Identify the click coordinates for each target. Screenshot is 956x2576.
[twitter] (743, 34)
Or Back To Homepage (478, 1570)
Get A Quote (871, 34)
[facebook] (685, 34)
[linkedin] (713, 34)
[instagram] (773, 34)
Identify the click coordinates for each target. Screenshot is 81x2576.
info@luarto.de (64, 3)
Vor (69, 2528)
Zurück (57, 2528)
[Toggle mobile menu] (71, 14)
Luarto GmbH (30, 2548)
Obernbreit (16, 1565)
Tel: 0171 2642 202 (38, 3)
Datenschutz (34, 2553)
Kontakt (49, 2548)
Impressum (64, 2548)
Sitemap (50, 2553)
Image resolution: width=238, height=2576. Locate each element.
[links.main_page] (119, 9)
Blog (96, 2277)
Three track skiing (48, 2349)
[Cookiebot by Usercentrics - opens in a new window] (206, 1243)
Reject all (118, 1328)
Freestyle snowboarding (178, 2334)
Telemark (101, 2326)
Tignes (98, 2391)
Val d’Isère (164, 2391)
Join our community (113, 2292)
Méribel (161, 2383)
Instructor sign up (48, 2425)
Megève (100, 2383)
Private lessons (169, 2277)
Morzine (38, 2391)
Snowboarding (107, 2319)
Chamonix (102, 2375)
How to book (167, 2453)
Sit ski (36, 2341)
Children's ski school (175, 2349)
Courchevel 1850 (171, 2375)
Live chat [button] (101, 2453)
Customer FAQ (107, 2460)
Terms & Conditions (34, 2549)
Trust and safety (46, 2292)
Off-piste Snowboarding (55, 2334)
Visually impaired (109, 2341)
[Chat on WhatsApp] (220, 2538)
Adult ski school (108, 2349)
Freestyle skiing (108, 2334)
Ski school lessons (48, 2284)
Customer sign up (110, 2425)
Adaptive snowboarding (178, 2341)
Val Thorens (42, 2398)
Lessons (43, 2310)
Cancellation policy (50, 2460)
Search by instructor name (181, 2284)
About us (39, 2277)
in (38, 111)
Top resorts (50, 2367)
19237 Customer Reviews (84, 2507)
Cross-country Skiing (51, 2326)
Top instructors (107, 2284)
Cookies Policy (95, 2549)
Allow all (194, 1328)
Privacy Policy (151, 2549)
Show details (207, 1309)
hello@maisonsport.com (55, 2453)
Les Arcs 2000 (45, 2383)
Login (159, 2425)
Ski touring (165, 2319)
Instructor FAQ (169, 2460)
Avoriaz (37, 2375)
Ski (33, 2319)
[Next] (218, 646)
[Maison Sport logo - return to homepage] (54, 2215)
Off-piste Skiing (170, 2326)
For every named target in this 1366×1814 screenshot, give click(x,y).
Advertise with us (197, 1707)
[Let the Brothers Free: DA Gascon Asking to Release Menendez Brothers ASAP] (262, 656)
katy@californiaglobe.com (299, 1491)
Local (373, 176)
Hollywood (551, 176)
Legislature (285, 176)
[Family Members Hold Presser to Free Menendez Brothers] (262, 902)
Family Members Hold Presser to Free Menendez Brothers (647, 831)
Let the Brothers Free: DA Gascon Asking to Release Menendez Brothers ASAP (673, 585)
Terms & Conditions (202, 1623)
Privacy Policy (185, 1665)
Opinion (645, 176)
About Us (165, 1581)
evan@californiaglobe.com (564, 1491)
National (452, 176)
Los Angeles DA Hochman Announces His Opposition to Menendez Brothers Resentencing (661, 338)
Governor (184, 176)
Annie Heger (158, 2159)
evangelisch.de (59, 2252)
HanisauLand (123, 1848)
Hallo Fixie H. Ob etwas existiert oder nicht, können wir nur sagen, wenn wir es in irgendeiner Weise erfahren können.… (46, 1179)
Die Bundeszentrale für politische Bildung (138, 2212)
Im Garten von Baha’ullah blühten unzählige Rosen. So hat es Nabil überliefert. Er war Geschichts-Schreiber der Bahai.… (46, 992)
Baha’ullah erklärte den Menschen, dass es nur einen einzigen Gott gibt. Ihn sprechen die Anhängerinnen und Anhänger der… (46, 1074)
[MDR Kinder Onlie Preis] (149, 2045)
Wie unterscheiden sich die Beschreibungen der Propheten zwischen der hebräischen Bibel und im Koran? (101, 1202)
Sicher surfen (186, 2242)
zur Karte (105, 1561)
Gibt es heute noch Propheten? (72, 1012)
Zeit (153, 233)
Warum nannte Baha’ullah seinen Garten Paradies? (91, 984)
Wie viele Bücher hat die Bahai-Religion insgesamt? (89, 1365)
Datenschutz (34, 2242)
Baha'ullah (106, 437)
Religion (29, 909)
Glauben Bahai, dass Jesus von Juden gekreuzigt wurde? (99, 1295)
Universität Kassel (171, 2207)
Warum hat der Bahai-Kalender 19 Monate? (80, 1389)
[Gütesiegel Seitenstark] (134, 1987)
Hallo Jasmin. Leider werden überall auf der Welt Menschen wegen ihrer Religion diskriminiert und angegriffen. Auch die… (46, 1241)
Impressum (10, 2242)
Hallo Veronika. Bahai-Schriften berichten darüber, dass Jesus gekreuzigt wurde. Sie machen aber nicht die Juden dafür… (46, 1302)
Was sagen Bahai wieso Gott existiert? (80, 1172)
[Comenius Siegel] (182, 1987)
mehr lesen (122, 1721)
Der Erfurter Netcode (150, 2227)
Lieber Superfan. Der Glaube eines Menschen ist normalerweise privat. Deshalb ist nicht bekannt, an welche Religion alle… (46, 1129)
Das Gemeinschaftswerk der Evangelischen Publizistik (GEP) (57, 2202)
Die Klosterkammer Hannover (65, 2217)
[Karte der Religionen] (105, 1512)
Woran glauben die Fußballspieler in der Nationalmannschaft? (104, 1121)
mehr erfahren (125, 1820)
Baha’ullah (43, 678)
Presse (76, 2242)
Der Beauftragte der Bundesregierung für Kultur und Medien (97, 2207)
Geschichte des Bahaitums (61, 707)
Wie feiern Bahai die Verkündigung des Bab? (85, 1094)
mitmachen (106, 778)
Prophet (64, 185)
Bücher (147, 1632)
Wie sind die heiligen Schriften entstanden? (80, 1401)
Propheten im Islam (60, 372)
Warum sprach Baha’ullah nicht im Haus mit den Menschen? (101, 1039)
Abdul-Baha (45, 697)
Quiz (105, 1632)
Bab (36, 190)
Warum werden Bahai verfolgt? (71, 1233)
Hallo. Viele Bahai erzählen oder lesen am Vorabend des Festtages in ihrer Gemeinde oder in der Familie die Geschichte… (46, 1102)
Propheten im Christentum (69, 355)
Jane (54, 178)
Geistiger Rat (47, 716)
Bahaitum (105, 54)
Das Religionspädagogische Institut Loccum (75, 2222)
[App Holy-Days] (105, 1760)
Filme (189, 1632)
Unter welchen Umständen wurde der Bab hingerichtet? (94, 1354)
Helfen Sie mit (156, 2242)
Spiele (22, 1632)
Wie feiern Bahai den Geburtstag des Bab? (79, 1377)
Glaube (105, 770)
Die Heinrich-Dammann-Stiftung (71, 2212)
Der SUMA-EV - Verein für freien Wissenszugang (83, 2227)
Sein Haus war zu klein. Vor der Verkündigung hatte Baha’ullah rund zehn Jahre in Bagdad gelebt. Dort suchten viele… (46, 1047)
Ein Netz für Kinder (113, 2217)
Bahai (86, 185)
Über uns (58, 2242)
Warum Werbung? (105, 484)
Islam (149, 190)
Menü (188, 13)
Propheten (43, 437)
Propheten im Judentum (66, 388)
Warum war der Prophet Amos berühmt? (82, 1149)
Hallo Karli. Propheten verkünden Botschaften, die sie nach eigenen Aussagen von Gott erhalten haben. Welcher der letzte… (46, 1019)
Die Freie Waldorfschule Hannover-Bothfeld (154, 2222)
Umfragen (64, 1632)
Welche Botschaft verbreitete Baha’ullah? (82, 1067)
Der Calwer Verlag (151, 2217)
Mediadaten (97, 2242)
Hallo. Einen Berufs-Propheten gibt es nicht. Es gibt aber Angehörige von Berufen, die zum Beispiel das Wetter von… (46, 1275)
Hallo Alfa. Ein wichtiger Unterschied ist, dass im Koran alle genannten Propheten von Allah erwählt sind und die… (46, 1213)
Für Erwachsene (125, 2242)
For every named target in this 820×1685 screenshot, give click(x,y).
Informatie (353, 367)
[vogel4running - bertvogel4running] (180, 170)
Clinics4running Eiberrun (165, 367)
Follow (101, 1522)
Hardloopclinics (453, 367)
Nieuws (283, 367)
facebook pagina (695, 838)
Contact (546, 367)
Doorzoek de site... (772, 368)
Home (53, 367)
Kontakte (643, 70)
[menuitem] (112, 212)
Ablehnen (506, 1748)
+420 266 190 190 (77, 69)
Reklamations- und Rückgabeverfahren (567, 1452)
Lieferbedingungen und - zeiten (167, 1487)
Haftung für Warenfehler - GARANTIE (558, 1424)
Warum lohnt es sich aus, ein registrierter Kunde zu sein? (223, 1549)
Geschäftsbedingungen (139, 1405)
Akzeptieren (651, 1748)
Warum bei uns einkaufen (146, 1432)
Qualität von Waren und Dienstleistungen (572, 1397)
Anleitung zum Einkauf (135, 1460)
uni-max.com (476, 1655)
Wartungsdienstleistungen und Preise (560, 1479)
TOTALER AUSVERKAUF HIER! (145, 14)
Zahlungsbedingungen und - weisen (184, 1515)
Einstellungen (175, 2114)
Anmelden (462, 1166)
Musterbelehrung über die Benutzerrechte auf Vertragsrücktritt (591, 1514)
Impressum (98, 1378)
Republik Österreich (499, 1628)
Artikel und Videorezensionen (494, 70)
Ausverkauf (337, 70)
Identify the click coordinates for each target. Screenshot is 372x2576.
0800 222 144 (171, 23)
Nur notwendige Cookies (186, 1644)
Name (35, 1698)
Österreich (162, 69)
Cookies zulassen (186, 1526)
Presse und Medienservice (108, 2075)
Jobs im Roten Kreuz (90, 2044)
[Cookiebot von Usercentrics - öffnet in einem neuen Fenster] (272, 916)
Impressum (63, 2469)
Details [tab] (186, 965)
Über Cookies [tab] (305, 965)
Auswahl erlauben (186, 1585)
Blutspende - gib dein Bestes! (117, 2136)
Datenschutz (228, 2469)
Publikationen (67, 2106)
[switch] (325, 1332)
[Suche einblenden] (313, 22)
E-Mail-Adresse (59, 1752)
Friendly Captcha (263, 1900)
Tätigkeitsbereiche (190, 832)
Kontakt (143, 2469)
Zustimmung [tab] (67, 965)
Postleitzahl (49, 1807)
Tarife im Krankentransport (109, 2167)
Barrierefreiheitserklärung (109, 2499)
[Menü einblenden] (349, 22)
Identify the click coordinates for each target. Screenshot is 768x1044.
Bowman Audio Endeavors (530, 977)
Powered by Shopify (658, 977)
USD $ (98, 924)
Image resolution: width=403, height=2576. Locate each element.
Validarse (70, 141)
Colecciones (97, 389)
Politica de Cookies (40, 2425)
━━━
## Exercise requirements:
What is needed is each line of the entries that contains the word "sign".

## Solution for this exercise:
Instructor sign up (48, 2425)
Customer sign up (110, 2425)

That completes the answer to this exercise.